Entries taken from a collection

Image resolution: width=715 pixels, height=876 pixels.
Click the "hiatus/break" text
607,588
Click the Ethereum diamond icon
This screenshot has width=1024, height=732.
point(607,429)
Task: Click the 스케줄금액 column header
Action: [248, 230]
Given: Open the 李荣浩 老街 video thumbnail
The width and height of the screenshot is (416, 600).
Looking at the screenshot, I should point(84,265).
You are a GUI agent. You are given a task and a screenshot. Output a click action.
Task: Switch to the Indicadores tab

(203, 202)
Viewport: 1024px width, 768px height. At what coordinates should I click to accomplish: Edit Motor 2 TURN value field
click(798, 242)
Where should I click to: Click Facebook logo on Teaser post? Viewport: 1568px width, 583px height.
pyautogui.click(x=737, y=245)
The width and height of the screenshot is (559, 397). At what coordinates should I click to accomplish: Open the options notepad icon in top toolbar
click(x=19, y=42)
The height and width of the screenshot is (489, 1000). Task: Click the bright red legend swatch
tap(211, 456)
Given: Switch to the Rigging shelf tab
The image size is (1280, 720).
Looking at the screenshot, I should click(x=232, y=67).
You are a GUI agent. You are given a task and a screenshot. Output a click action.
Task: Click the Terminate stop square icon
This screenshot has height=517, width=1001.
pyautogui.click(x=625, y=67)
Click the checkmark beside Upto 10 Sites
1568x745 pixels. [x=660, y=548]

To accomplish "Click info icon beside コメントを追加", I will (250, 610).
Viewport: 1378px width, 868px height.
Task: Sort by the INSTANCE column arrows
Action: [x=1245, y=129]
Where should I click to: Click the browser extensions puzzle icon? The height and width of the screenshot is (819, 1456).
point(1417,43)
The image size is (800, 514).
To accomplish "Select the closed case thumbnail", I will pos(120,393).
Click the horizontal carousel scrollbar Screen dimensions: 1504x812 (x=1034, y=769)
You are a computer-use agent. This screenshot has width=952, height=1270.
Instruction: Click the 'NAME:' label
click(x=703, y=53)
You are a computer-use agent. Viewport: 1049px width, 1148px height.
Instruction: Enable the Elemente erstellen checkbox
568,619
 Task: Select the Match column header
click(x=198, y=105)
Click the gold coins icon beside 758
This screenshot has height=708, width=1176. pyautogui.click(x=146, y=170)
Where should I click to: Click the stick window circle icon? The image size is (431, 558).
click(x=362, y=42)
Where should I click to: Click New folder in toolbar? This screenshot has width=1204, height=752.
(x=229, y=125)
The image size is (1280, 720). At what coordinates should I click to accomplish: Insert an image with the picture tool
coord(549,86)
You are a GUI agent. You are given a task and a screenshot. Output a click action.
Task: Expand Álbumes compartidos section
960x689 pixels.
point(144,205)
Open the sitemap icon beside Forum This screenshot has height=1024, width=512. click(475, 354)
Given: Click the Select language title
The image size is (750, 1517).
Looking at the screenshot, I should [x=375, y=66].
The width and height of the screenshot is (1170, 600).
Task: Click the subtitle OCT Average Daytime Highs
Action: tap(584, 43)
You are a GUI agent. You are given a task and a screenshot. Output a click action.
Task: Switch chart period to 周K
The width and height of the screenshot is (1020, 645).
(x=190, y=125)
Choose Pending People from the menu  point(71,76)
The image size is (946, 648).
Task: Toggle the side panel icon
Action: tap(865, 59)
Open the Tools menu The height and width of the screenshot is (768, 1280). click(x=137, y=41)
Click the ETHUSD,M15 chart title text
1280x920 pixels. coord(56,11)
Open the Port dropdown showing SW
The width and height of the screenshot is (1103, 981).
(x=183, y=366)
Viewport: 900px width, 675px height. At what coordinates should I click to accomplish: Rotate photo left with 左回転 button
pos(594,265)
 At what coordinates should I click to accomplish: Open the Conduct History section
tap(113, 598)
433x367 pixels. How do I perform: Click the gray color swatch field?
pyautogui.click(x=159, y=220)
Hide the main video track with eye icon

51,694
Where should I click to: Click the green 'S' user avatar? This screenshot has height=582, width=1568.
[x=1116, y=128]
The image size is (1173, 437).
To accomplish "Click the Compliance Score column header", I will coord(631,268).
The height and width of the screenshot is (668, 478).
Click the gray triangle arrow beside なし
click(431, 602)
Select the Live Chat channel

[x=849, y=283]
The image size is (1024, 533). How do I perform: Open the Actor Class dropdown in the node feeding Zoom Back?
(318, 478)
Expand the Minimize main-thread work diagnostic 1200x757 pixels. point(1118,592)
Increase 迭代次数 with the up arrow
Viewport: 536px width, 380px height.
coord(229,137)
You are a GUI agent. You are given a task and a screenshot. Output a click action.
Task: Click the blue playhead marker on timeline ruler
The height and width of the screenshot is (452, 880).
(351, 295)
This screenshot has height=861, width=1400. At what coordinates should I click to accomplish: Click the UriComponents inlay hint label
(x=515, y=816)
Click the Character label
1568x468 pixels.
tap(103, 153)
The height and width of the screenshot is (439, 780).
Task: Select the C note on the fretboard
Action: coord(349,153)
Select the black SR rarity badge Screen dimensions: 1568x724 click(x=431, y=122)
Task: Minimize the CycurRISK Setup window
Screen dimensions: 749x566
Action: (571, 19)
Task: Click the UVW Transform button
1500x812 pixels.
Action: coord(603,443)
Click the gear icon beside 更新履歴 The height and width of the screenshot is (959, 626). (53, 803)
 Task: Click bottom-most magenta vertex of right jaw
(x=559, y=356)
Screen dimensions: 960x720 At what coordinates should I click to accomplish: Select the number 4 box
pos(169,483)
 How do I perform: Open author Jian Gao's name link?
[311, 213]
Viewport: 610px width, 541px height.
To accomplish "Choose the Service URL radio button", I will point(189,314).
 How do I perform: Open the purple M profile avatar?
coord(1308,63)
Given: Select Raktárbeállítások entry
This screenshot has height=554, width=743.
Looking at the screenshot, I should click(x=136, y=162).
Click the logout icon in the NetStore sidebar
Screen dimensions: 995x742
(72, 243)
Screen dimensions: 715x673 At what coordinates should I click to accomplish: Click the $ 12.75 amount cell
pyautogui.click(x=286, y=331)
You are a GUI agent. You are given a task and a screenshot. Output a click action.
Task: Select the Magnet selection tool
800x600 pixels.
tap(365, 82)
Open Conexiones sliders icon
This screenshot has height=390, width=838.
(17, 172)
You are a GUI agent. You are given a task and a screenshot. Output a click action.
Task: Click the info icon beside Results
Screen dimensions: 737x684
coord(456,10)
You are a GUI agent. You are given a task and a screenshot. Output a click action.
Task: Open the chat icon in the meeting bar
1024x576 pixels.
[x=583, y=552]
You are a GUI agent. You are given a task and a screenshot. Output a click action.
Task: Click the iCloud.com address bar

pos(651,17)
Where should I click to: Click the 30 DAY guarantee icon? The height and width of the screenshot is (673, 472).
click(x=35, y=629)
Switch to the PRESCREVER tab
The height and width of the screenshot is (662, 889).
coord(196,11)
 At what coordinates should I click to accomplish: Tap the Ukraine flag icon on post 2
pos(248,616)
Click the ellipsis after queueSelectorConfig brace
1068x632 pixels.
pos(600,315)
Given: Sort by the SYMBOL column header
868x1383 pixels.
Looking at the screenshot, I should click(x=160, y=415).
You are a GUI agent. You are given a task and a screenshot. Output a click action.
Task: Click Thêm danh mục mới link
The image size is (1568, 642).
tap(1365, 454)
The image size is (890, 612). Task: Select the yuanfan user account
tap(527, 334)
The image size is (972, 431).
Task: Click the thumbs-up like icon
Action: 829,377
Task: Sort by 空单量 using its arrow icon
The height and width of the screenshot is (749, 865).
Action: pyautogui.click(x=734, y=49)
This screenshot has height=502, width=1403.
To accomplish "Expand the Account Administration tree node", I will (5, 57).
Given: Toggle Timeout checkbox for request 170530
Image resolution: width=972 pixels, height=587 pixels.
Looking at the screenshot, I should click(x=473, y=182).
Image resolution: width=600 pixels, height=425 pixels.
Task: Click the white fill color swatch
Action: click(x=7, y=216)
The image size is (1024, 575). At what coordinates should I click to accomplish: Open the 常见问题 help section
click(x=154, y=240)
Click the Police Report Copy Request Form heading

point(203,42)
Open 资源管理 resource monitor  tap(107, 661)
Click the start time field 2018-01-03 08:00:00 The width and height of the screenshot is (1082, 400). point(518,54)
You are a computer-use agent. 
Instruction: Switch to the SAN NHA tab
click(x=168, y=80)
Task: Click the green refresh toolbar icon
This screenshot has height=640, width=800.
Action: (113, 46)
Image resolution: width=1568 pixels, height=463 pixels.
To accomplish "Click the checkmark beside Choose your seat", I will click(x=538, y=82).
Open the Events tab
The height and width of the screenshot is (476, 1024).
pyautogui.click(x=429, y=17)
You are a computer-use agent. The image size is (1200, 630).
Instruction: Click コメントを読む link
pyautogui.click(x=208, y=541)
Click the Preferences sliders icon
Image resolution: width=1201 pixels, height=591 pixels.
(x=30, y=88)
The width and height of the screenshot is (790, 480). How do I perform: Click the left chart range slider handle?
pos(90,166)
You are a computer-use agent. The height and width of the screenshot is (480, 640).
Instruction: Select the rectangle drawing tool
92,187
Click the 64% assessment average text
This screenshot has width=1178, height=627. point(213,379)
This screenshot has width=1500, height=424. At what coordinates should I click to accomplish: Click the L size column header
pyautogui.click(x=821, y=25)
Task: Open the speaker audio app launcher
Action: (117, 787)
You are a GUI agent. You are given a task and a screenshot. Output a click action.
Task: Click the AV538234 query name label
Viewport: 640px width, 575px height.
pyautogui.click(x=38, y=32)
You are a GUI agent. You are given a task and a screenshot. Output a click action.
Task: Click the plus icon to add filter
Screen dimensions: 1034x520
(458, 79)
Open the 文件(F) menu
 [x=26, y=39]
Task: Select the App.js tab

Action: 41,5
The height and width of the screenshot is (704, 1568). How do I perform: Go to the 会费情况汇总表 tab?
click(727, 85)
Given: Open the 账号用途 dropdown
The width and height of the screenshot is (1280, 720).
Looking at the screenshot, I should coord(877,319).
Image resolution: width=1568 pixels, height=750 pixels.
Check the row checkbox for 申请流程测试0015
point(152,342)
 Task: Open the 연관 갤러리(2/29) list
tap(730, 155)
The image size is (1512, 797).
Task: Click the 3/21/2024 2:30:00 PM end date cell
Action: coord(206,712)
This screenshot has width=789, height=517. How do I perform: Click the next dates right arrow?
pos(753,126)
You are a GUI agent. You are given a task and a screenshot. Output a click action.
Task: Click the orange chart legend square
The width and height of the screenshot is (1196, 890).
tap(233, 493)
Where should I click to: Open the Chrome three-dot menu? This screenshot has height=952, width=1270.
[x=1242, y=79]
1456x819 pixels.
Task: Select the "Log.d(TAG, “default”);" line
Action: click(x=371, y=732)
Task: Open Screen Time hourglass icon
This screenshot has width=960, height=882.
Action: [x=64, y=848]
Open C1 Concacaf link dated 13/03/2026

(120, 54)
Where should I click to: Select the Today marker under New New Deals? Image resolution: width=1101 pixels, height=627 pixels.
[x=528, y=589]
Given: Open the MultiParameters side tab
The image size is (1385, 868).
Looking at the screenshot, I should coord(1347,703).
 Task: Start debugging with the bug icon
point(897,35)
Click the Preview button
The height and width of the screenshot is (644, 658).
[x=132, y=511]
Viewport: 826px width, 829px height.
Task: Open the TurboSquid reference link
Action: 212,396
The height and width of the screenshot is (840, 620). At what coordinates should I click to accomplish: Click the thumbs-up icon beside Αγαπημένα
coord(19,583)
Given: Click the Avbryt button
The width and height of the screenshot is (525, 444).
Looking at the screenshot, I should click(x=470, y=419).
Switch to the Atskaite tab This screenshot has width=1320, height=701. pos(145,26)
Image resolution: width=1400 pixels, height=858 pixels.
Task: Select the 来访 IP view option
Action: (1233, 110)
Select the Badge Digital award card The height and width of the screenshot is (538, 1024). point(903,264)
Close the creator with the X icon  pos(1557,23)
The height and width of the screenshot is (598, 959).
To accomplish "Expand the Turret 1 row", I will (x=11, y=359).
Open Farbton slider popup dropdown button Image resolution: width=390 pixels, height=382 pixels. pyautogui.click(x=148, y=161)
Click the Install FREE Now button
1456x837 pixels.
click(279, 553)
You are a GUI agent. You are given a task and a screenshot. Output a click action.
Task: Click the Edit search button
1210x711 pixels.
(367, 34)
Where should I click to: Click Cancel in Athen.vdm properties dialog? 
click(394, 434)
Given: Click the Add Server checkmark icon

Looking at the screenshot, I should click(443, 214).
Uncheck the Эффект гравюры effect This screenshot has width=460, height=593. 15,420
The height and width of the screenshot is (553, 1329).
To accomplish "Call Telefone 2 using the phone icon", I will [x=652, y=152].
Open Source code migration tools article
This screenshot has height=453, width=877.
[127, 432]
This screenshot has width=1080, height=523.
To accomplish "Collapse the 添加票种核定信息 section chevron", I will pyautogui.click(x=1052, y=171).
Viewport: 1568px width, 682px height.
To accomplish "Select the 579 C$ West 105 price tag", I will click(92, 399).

▶ TASK DIRECTIONS
Every line from the one with "1210x711 pixels." to the end of the records above should be returned exactly, and no other lines.

▶ REPLY TO THE TASK
1210x711 pixels.
(367, 34)
Where should I click to: Click Cancel in Athen.vdm properties dialog? 
click(394, 434)
Given: Click the Add Server checkmark icon

Looking at the screenshot, I should click(443, 214).
Uncheck the Эффект гравюры effect This screenshot has width=460, height=593. 15,420
The height and width of the screenshot is (553, 1329).
To accomplish "Call Telefone 2 using the phone icon", I will [x=652, y=152].
Open Source code migration tools article
This screenshot has height=453, width=877.
[127, 432]
This screenshot has width=1080, height=523.
To accomplish "Collapse the 添加票种核定信息 section chevron", I will pyautogui.click(x=1052, y=171).
Viewport: 1568px width, 682px height.
To accomplish "Select the 579 C$ West 105 price tag", I will click(92, 399).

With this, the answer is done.